Ripe Conditions is the story of two brothers in rural Michigan whose lives are sent into turmoil when a woman with whom they are both enamored returns to their town. One of Allen’s funniest plays, it features a house demolished by a tornado, chain saw sculpture, and a live chicken in the cast.
      Xena Live! is a staged version of the popular television series, Xena, The Warrior Princess. Along with the familiar characters and elaborately choreographed battle scenes, Ms. Allen brought in some original elements, such as a musical number featuring dancing ravens and Asian long horned beetles.
      "I did Xena because it was an interesting challenge," Ms.
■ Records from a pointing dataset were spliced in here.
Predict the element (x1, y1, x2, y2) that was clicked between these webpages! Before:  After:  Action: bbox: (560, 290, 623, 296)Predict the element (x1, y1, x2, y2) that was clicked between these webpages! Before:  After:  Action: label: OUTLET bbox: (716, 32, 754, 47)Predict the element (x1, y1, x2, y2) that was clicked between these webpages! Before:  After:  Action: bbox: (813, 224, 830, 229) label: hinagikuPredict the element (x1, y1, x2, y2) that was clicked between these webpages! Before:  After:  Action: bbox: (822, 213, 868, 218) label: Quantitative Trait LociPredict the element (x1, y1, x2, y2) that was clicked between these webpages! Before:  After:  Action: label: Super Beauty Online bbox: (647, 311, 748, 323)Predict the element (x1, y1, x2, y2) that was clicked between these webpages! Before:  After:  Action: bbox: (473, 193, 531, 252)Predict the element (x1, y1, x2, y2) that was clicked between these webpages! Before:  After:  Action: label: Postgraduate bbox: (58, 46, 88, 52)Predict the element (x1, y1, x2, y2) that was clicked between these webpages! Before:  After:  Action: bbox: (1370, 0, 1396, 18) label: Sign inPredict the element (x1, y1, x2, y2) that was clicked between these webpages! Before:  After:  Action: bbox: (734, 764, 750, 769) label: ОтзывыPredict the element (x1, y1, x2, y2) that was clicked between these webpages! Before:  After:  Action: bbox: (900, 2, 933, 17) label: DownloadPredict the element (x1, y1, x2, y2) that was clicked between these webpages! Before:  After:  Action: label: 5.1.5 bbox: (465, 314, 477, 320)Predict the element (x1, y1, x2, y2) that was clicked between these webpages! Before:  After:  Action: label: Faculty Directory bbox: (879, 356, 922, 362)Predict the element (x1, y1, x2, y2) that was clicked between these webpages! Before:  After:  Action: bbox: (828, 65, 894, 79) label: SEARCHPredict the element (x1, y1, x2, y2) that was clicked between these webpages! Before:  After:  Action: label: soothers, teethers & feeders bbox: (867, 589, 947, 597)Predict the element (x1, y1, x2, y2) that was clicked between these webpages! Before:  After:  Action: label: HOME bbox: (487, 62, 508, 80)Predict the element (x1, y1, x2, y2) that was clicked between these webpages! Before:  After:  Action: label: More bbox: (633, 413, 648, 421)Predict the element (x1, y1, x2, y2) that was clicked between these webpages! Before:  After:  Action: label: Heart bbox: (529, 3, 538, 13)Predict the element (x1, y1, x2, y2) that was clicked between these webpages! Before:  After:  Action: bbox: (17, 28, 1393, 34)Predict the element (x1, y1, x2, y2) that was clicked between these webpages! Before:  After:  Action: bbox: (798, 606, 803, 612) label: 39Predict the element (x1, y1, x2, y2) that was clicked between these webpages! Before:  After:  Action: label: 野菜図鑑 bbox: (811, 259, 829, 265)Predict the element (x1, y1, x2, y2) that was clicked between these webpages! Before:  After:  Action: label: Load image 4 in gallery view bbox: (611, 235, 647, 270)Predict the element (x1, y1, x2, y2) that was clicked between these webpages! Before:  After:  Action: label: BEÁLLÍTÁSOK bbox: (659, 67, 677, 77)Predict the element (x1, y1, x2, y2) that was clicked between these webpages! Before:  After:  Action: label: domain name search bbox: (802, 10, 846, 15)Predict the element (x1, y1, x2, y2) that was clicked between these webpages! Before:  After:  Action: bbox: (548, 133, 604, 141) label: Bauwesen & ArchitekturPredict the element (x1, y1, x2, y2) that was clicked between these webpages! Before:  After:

Allen said. "I thought it would be fun to do something wildly different from what I usually do. I knew I had an audience with the people who liked Xena on TV, but I also wanted to do something that people who were not into Xena would want to see.
        "While it was running, one of my students said to me, ‘Wow, you wrote Xena?’ All of a sudden I seemed more hip." she laughed.
      But just as there are always funny moments in the most serious of Ms. Allen’s dramas, there are underlying ideas in her comedies. Some fans of Xena Live! have admired the archtypal struggle between good and evil that it portrays. Ms. Allen told me that one audience member even cried during a performance.
       And though Ripe Conditions was conceived as a comedy, some audience members have found elements of the characters that reach beyond the merely humorous.
       "Actually, some people have said that Ripe Conditions says a lot about sibling relationships," Ms. Allen said. "I’ve had people tell me, ‘I know those guys. They live right down the street from my mother.’"
      Perhaps it is this aspect of the theater that addresses the first question I posed to Ms. Allen, that is, what is the attraction of drama over other literary forms? Audiences of all of Ms. Allen’s plays see something of themselves, or people they know, in the world she creates in the confines of the theater. The theater provides immediate communication between the cast, the audience and the playwright. For Ms. Allen and many other writers, the desire for that communication forms the heart of the work.   

Claudia Allen


CLAUDIA ALLEN is a playwright-in-residence at Chicago’s Victory Gardens Theater. Two of Ms. Allen’s plays, The Long Awaited and Still Waters, have been honored with the Joseph Jefferson Award. In 1999, Chicago Magazine named her "The Best Playwright in Chicago." Her plays have provided a showcase for local actors as well as nationally known and accomplished performers including Julie Harris, Tyne Daly, Sharon Gless, Mike Nussbaum and Studs Terkel.